JTC1/SC22/WG14
N685
C9X Revision Proposal
=====================
WG14/N685 (J11/97-048) WG14/N685 (J11/97-048)
Title: Compatibility Issues with Union Members
Author: Tom MacDonald and Bill Homer
Author Affiliation: Cray Research, an SGI company
Postal Address: Cray Research Park
655F Lone Oak Drive
Eagan, MN 55121
USA
E-mail Address: tam@cray.com homer@cray.com
Document Number: WG14/N685 (J11/97-048)
Telephone Number: +1-612-683-5818
Fax Number: +1-612-683-5307
Sponsor: J11
Date: 08-May-1997
Proposal Category:
__ Editorial change/non-normative contribution
__ Correction
XX New feature
__ Addition to obsolescent feature list
__ Addition to Future Directions
__ Other (please specify) Change of current behavior
Area of Standard Affected:
__ Environment
XX Language
__ Preprocessor
__ Library
__ Macro/typedef/tag name
__ Function
__ Header
__ Other (please specify) ______________________________
Prior Art: Tag Compatibility
Target Audience: all C programmers
Related Documents (if any): NONE
Proposal Attached: XX Yes __ No, but what's your interest?

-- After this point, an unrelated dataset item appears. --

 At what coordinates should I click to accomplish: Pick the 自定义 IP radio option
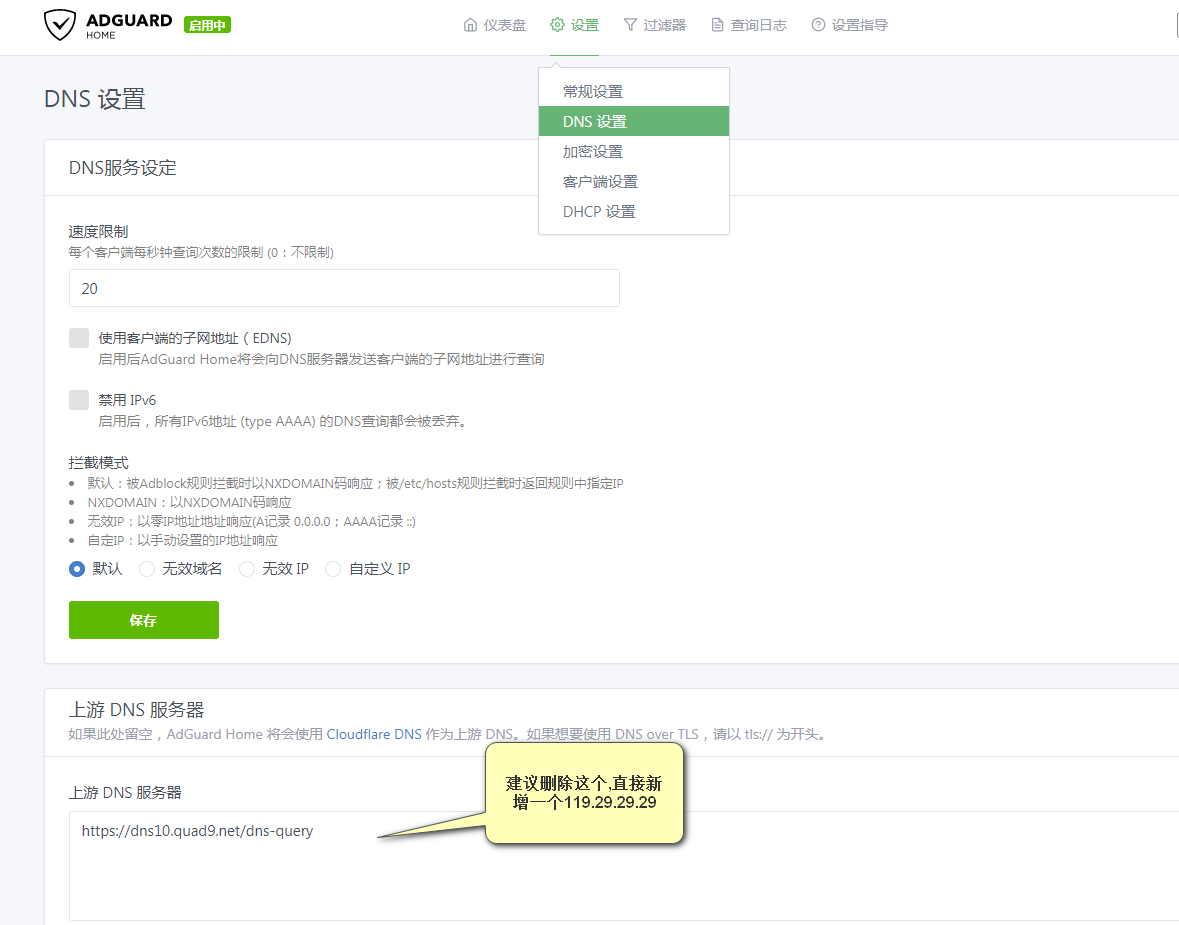click(x=333, y=569)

Abstract: A discussion is presented on how initial common
sequences in union members presents the same
problem solved by the "tag compatibility" changes.

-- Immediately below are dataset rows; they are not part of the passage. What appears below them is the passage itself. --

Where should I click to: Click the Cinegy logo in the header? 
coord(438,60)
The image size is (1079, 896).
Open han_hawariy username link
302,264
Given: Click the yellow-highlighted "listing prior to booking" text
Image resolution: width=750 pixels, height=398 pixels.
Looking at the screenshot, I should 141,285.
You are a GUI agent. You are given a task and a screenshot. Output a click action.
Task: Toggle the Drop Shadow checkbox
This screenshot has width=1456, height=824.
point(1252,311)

Proposed edits to C9X to ameliorate this problem
are also provided.
======================= Cover sheet ends here ==============
Introduction:
A new issue related to the tag compatibility issue has surfaced.
As mentioned in recent email discussion of the representations of
pointers, there is an "aliasing loophole" for union objects having
structure members with a common initial sequence of members.
The issue is that the loophole as written has the (apparently
unintended) consequence of making alias analysis more difficult for
_any_ pair of pointers to different structures that happen to share a
common initial sequence. See below for details and a proposal to limit
the consequences of the loophole while still allowing programmers to
take advantage of it when convenient.
Historical perspective:
If you remember, the following example is no longer considered to be
strictly conforming:
x.c | y.c
___________________________________|________________________________
|
#include <stdio.h> | struct tag2 {
int func(); | int m1, m2;
| };
struct tag1 { | struct tag3 {
int m1, m2; | int m1, m2;
} st1; | };
|
main() { | int func(struct tag2 *pst2,
if (func(&st1, &st1)) { | struct tag3 *pst3) {
printf("optimized\n"); | pst2->m1 = 2;
} else { | pst3->m1 = 0; /* alias? */
printf("unoptimized\n"); | return pst2->m1;
} | }
} |
in that a highly optimizing compiler might produce "optimized" as
the output of the program, while the same compiler with optimization
turned off might produce "unoptimized" as the output. This is because
Translation Unit (TU) y.c defines "func" with 2 parameters each as
pointers to different structures, and TU x.c calls "func" but passes
the address of the same structure for each argument.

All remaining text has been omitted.